PLEX PROGRAM REPORTプレックスプログラムレポート

テーマ:「デザインの可能性を改めて考えてみる」

フューチャーデザインラボ ジェネレーター

山本 尚毅 氏Naoki Yamamoto

PROFILE
システム会社に勤務後、2009年に発展途上国の課題解決を目指した株式会社Granmaを創業。複数の展覧会を開催し、デザイン領域と社会課題の接点を創る活動に注力。現在は学び領域にシフトし、複数プロジェクトを進行中。趣味は本を読み、人に会い、たまに雪山に行くこと。また、2011年より書評サイトHONZのメンバー。2023年より日本総研創発戦略センタースペシャリストとしても活動中。

第1部:トークショー「グランマ号の航海」

講義1

今回で2度目の登壇となるグランマの山本 尚毅さんに、「貧困」といった社会問題に立ち向かうBoPビジネスとソーシャルデザインのエッセンスについてお話していただきました。
山本さんが現在の仕事に就くきっかけは、小学生時代、テレビで「三秒に一人、飢餓で子供が死んでいる」というCMを見たことだといいます。「食糧を増産すれば解決するのでは」と農学部へと進学。しかし、大学の授業で「経済・政治の歪みが原因」だということに衝撃を受けます。

講義2

愕然としたものの、社会問題に取り組む人たちと出会う中で、企業やNPO・NGOのように営利性や社会性のどちらかを追求するのではなく、二兎を追い、その接点を作り出すことが大事だ、と解決の糸口を見出します。そこで、貧困の原因は「想像力の枯渇」だと仮定。個人の幸福が世界全体の幸福につながると信じ、想像力豊かな生活を送れるようにと2009年4月、グランマは大海原へと出発します。ちなみに社名の由来は、キューバ革命中にチェ・ゲバラたちが使った船の名前から。

講義3

転機となったのが同年9月にフィリピンのゴミ山で、ゴミを回収する一人の人が使用していた貧相な道具を見て、貧困から抜け出せないのは、非効率な道具を使用しているからではないかと推測。帰国後、効率のいいデザインが機能されたモノやコトをキュレーションした「世界を変えるデザイン展」を開催します。これも勢いでやったので、周りを巻き込むのは本当に大変だったと山本さんは語られます。

講義4

この展示会をきっかけに企業との繋がりやビジネスも増えていきますが、その時にビジネスの壁にぶつかります。それは大企業には「新規事業・マーケットは3年で100億」という暗黙の空気感があることです。それに立ち向かうべく、事業の3つの柱となる理念を作りました。その中の一つが「企業を変えるために、社会の雰囲気や社内起業家を応援する。」という理念です。そしてその考えの元に日本財団が主宰する「未来を変えるデザイン展」の運営を行いました。

講義5

「社会課題を解決できるのは誰なのか?」をテーマに掲げた展覧会。山本さん等はこのテーマの答えを「大企業」と結論付け、CSR事業をビジネス転換しようと真剣に取り組んでいる大企業を集め、企業間、消費者間とをつなぎ合わせる水先案内人として場を創出しました。丁度開催中であることもあってか、受講生の前のめり感がすごかったです。ここで一部が終了です。
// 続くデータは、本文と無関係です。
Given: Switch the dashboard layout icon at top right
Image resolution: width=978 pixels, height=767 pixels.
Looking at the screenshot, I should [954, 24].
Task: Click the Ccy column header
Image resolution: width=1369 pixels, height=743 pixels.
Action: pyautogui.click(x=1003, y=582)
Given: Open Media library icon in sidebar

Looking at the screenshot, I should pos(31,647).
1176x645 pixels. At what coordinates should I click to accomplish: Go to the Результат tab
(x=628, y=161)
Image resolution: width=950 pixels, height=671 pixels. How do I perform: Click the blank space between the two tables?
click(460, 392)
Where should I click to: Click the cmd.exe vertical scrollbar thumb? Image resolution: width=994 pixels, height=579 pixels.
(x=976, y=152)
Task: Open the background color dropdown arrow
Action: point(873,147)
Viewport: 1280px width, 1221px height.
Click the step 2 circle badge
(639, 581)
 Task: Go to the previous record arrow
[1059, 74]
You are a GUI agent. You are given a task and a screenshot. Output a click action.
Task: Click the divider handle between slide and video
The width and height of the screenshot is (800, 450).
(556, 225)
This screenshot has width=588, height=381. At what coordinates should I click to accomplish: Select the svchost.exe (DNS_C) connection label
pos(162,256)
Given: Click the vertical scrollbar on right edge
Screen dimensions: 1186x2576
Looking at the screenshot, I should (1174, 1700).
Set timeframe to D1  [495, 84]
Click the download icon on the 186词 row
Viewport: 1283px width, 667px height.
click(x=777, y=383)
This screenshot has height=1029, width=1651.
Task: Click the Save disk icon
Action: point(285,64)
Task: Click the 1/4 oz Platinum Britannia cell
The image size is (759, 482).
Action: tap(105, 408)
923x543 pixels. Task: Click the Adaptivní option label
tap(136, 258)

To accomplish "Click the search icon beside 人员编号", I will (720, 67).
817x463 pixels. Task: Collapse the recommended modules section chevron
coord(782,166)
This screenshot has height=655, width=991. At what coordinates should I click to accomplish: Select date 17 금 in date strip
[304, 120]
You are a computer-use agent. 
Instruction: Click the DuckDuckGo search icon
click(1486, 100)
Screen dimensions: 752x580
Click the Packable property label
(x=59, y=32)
第2部:ワークショップ「社会の歪みをデザインによって解決」

ワークショップ1

今回のワークショップは、まず自分の身近に起こっている社会の歪みや矛盾を提起します。次にグループになり、出てきた問題を二つに絞り、両方を解決できるプロジェクトを考えます。
課題を一つに絞り深堀りしていくのではなく、複数を解決できるアイデアを創出するワークショップです。いつものデザインワークショップとは違い、社会問題を解決へと導き出すワークショップに頭を悩ませながらも白熱している様子です。

ワークショップ2

プレゼンでは、満員電車とモラル低下をグラフィックデザインで解決する方法。ネット社会によってコミュニケーション範囲が増えた反面、引きこもり問題や自殺率上昇をSNSと教育で解決する方法など。講評には未来を変えるデザイン展で展示されているアイデアに絡めるなど、しっかり番宣は忘れない山本さんです。難しい議題にもかかわらず、予想以上に熱の入ったワークショップとなりました。

総論

デザインとは何か。広く解釈できる時代となった今、社会問題の解決に向け、新たなビジネスを描き、人や企業の関係性をデザインする。グランマの活動は、BoPビジネスの範疇におさまらない、ソーシャルデザインの創出といえるのではないでしょうか。何をデザインし、それが社会にどんな関わりをもたらすのか“ジブンゴト”を意識できた講義となりました。グランマの大航海にこれからも目が離せません。
山本さん、ありがとうございました。